Forging is simply the process of shaping metal into a solid state. It is done by applying mechanical and thermal energy to the steel ingot or billet. This process introduces a uniform grain structure to the material, which reduces voids, gas bubbles, discontinuity in the matrix and increases overall strength.

Quenched and Tempered Alloy Steels

A type of structural steel (for example A514) mostly used in building constructions. As it can be understood from its name, this type of steel has undergone quenching and tempering heat treatment steps.

Design methods of steel structures

The design of the metal frame can be done in one of three simple ways, continuous or semi-continuous. To simplify the design calculations, the joints in the structures are considered to be pinned or flexible.

The simple designs of the joints make them ideal as flawless pins. Regardless of the applied moment, continuous innovation assumes that the connections are rigid and that the connected elements cannot rotate relative to each other. Most designs created today rely on one of these two defaults, although a semi-continuous design, a more practical option, is now possible.

The methods of designing the metal frame are as follows:

Simple design of steel structure

The most conventional method is the simple design, which is still frequently used. Bracing or, in some multi-story buildings, concrete cores are commonly used to ensure the flexibility of the structure against lateral and sway loads.

The designer must be aware of the joint response assumptions and ensure that the connections are accurate enough to avoid any moments that could adversely affect the performance of the structure.

The types of details that meet these conditions have been shown through many years of experience, and the designer should pay attention to the typical joints in joints in uncomplicated construction.

Continuous design of steel structures

The joints that transfer the anchors between the parts are in a continuous design. The frame action is what keeps the frame from swaying.

Frame analysis is often done using software because continuous design is more complex than initial design. Continuous frames should be designed considering the actual pattern load combinations.

Depending on whether the frame is designed using an elastic or plastic method, the connections between members must have different properties.

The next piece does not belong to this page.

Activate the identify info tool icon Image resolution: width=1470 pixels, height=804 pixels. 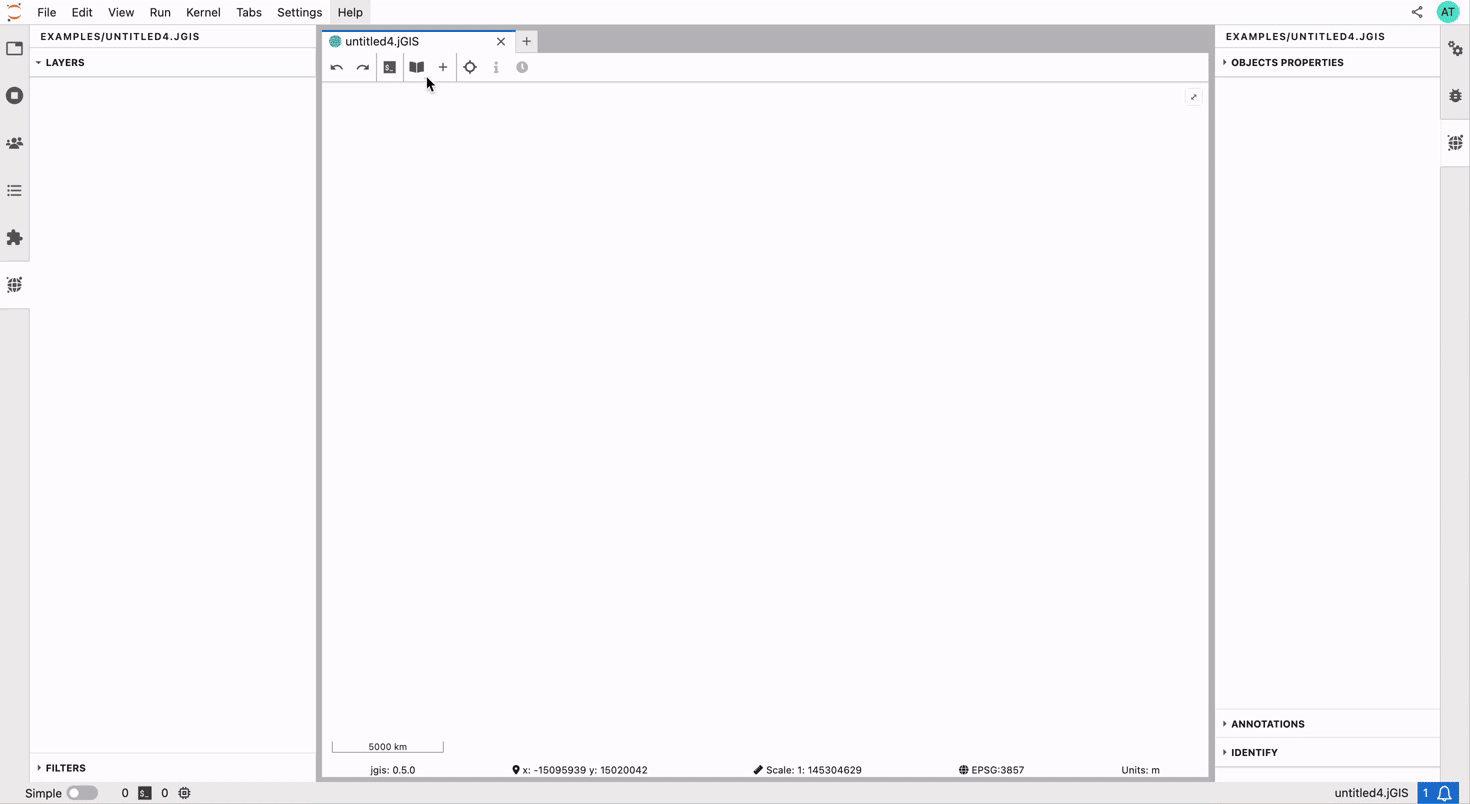[x=496, y=68]
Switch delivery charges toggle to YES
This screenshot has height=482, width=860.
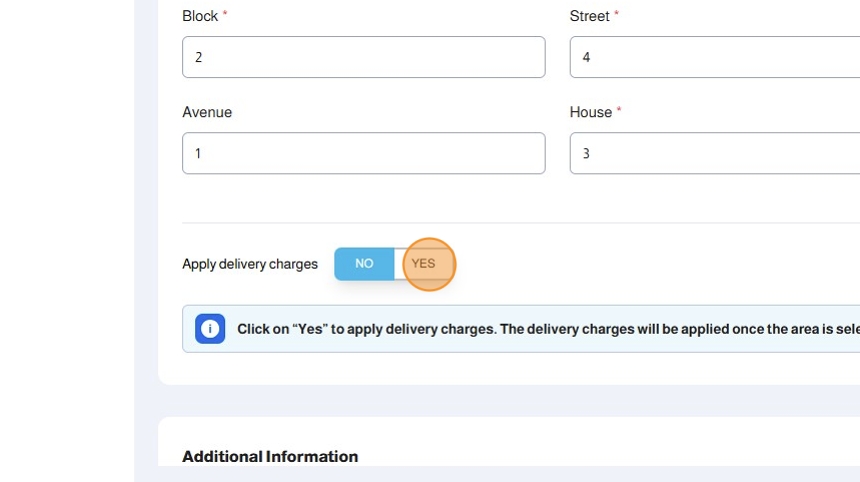click(424, 264)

In a flexible design, the connections must have sufficient rotational stiffness to ensure that the forces and moments distributed throughout the frame do not deviate significantly from the calculated values.

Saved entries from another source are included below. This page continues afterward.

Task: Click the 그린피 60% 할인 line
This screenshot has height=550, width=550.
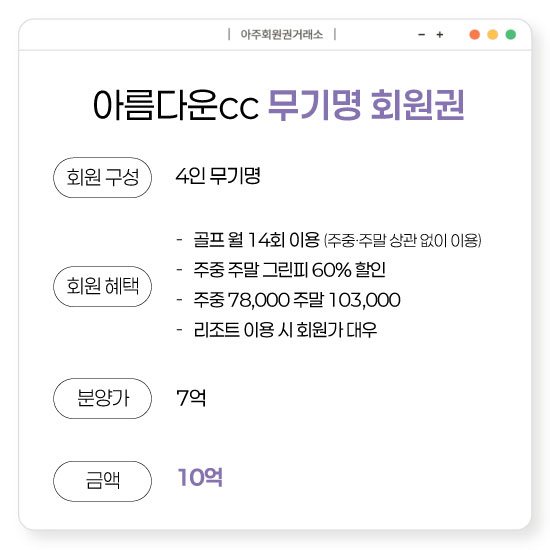Action: click(x=289, y=270)
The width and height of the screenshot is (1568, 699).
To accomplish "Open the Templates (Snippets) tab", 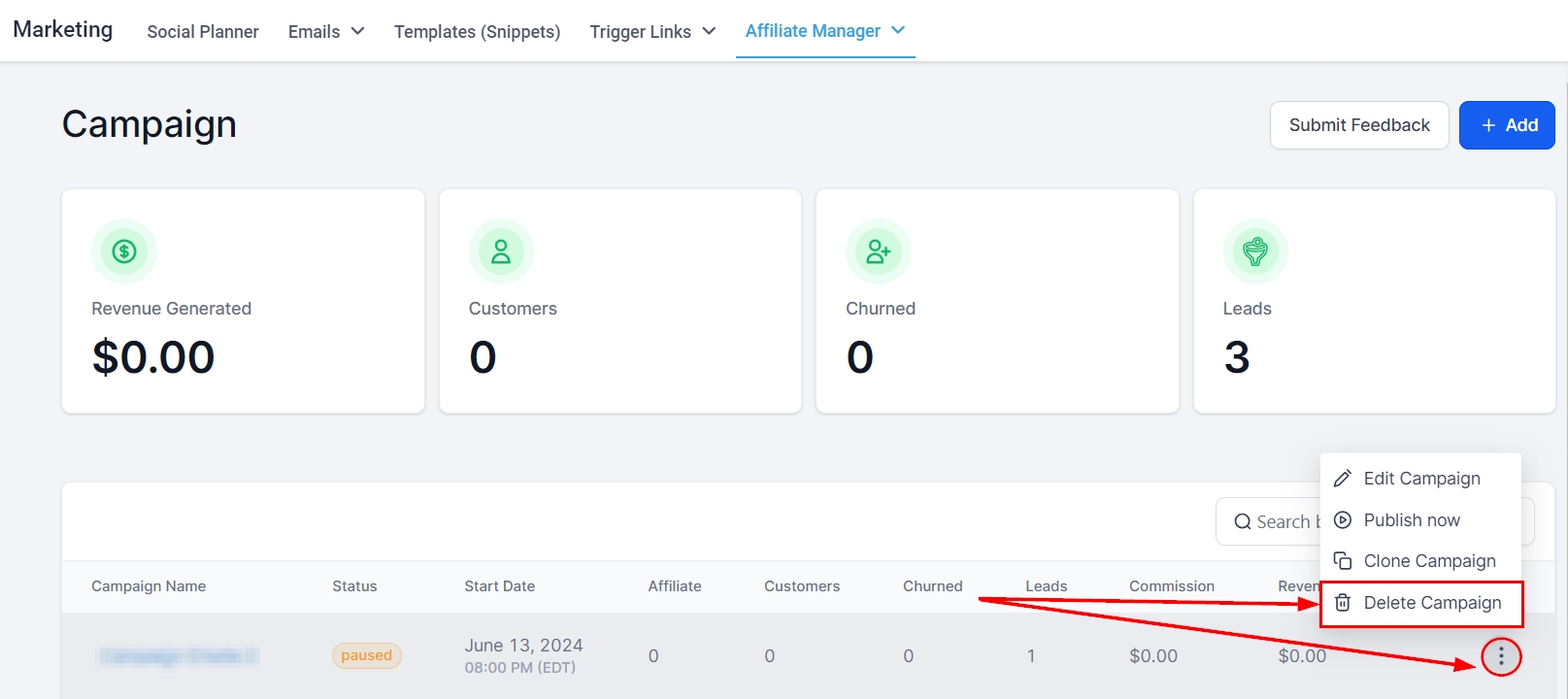I will tap(477, 32).
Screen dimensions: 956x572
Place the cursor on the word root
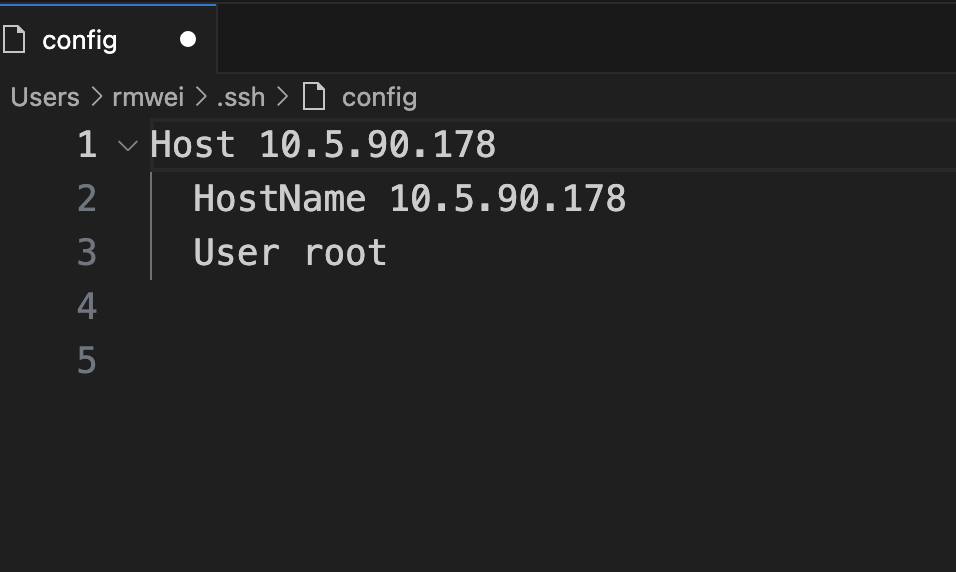click(345, 252)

The connection must be strong enough to support the anchors, forces and shears resulting from the frame analysis.

Joint strength, not stiffness, is the most important factor in plastic design to calculate maximum load capacity. Finding plastic hinges in joints or members depends on the strength of the joint, which significantly affects how the structure collapses.

If joints are to be hinged, the joint should be specified with sufficient ductility to support subsequent rotations. When calculating sway stability, warp deflection and beam deflection, the stiffness of the joints will be very important.

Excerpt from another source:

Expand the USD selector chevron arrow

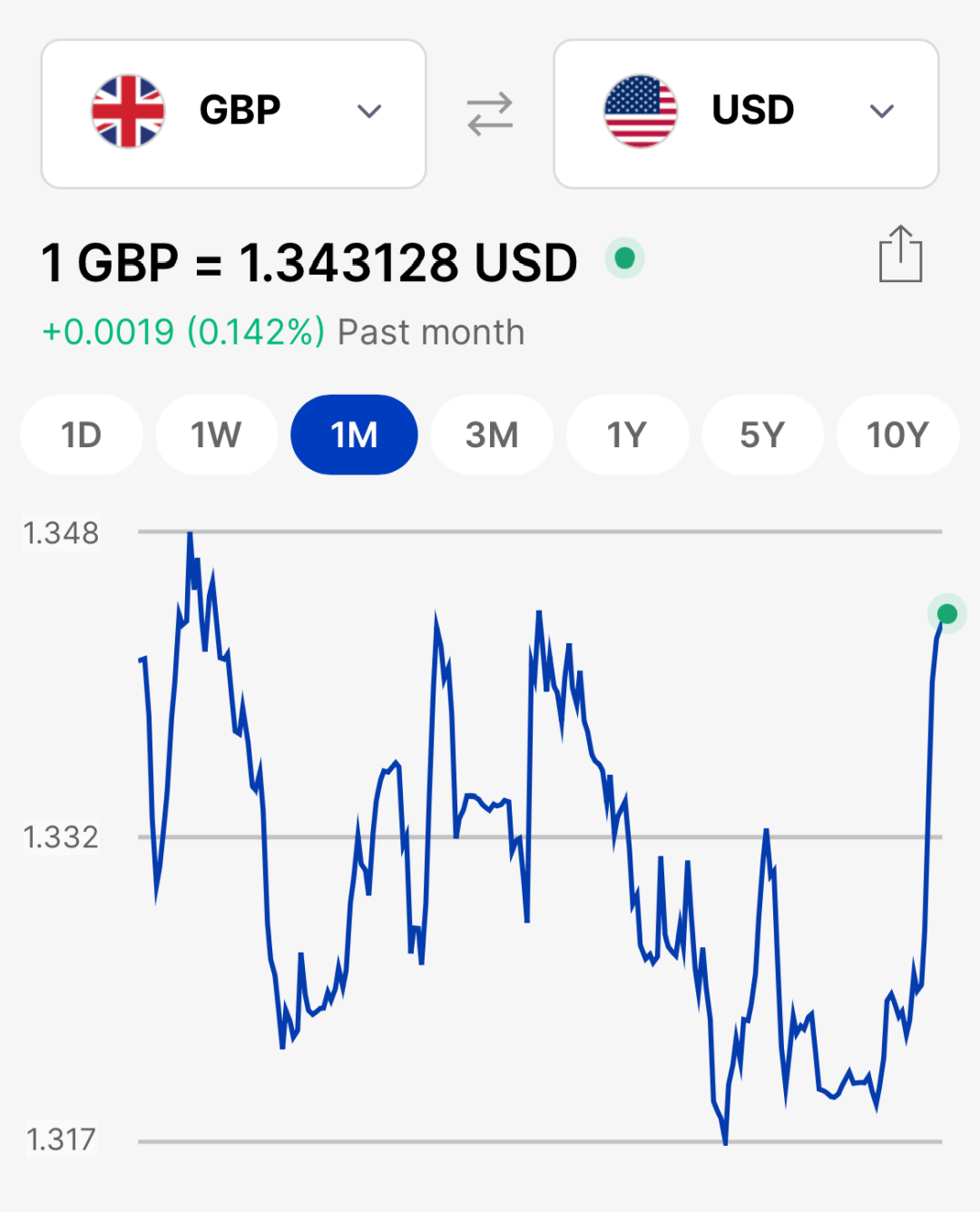882,112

Semi-continuous design of steel structure

True semi-continuous design is more complex than basic or continuous design because the true response of the joint is represented more accurately. Developing analytical routines that closely track actual joint behavior is very labor intensive and not suitable for routine design.

For both braced and unbraced frames, there are two simple processes that are briefly discussed below. Unbraced frames provide lateral load resistance from bending anchors in columns and beams, while braced frames use a bracing system or a core to provide this resistance.